The ram came on this afternoon at four, while a large crowd of Parisians stood in the square in front of the church of Saint-Etienne du Mont, beside the Pantheon, but it failed to disperse the faithful, who were taking part in the outdoor service of homage to Sainte-Geneviève, the protectress of Paris, whose remains are buried in this small church of the Gothic-Renaissance period (1517-1620), one of the most beautiful of all the sacred edifices of France.
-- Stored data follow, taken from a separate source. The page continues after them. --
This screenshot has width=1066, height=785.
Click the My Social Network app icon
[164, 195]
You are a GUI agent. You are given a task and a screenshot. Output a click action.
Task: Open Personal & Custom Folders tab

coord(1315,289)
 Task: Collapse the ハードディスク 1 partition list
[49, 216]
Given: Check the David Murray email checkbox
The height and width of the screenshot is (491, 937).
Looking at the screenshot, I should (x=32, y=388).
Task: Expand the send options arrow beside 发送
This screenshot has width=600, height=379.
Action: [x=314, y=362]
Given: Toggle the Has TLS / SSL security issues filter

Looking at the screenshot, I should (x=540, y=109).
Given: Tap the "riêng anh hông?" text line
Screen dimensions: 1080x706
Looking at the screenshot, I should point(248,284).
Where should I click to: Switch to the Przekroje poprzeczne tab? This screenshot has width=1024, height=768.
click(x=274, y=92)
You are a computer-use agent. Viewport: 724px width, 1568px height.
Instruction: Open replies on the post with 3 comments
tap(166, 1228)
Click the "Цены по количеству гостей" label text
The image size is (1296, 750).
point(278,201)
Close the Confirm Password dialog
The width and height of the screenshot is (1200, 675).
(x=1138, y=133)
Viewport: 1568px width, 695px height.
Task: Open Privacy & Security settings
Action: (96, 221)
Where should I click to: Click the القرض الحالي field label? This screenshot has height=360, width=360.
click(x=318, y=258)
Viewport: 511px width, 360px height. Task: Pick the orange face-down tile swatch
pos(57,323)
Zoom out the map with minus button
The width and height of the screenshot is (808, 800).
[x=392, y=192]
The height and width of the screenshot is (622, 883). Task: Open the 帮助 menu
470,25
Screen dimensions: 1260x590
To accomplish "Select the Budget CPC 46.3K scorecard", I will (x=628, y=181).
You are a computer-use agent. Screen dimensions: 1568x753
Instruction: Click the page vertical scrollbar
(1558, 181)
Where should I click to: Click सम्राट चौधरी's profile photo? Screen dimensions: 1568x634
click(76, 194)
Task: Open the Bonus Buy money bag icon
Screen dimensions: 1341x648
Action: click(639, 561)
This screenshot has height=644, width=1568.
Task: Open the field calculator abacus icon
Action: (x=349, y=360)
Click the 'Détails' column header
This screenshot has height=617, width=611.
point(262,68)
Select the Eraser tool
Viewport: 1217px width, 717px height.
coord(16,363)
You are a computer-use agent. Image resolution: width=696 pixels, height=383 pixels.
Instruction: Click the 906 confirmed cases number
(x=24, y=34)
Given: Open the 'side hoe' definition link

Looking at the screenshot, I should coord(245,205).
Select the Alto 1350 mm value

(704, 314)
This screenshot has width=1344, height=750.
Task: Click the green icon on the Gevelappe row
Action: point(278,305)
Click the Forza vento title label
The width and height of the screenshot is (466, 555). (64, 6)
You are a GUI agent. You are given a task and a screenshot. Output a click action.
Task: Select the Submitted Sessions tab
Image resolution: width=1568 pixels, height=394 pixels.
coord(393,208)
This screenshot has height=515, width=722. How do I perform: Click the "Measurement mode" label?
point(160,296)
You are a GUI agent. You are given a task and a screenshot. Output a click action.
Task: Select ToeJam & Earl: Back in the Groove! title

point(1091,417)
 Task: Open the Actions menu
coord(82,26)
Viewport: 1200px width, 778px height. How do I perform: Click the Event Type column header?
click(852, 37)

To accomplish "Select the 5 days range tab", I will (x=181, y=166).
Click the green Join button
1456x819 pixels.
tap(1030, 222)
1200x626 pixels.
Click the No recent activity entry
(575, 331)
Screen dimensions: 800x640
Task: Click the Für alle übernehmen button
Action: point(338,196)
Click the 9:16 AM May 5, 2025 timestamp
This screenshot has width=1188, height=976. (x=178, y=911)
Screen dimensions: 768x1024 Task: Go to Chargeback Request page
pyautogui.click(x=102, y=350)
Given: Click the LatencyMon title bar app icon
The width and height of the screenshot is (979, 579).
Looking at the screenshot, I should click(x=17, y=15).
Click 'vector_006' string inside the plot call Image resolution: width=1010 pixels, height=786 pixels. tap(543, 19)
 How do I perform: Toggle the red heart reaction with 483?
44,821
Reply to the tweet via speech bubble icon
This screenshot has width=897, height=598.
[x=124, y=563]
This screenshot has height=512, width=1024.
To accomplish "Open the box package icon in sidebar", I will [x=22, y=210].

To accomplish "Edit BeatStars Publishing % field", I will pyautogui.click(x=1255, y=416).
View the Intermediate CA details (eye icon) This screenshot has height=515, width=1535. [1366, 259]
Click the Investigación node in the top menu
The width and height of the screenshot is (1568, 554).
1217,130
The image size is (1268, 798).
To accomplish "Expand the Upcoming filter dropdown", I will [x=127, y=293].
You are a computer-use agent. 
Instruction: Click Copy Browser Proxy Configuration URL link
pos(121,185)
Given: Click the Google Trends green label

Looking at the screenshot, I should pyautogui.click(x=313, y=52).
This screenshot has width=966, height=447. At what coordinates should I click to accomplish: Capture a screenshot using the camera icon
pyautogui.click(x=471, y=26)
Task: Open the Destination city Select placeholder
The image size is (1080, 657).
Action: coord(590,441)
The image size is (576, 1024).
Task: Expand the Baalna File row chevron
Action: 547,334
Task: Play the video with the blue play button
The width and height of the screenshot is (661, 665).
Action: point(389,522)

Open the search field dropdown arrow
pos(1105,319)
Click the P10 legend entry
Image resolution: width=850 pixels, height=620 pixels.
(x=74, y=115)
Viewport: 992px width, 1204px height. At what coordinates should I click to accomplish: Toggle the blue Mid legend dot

Those who recently hastened away from Paris in search of a place of refuge, quiet, and safety, have met with many disappointments. The roads to Tours are blocked with vehicles of every description, many of them filled with refugees who have turned them into temporary dwellings. Automobiles are brought to a standstill for lack of benzol. Everything on the way from Paris to Bordeaux is requisitioned. At Orléans, people wander about vainly seeking a place in which to sleep. The town is filled. People buy ham and sausages, which they eat in cafés or in the streets. At Blois, the citizens offer to lodge refugees and travelers at the rate of five francs a day. The Blois people are very hospitable and do not seek to unduly profit by the situation. The Grand Hotel is of course overflowing, but the prices remain the same as in ordinary times. At Tours, the inhabitants are less hospitable and more avaricious. One of the biggest hotels in the town asks fifty francs (ten dollars) for a simple armchair in which to pass the night. Three special trains yesterday carried away to Provence the inmates of the insane asylums of Bicêtre and Charenton. It was a weird sight to see these men and women, utterly unconscious of the war, gazing with nervous uncertainty upon the strange scenes through which they were conducted to the Orléans Station, somewhat like helpless flocks of sheep.

Shortly after leaving the large room at Number 31 Boulevard des Invalides, where the official communiqués are now given out to the French and foreign press, I met a sergeant of an infantry regiment who had been wounded during the fighting between Coulommier and Ferté-Gaucher. "At daybreak on Sunday," he said, "we were sent forward to prevent the German infantry from making their favorite turning movement on our left wing. Our orders were to hold on to the enemy and prevent his advance until the allied troops near Meaux had repulsed the German attack being made in their direction. Early in the afternoon, the Germans retired from Meaux before the allied divisions. We advanced and drove them north of Ferté-Gaucher. The fighting lasted all night and became very severe on Monday morning, but shortly afterwards the Germans offered but slight resistance. For thirty kilometers we followed up two German infantry regiments, supported by their cavalry and a section of artillery. During their retreat, the Germans did not fire a single shot. We soon succeeded in cutting off a detachment of infantry and in capturing seven field guns and two machine guns. One of the prisoners, an infantry sergeant, admitted that his men were short of ammunition, and that their orders were to use as little of it as possible. It was during the last combat that I was wounded in the thigh by a Prussian officer, who cut me with his sword as I was trying to disarm him."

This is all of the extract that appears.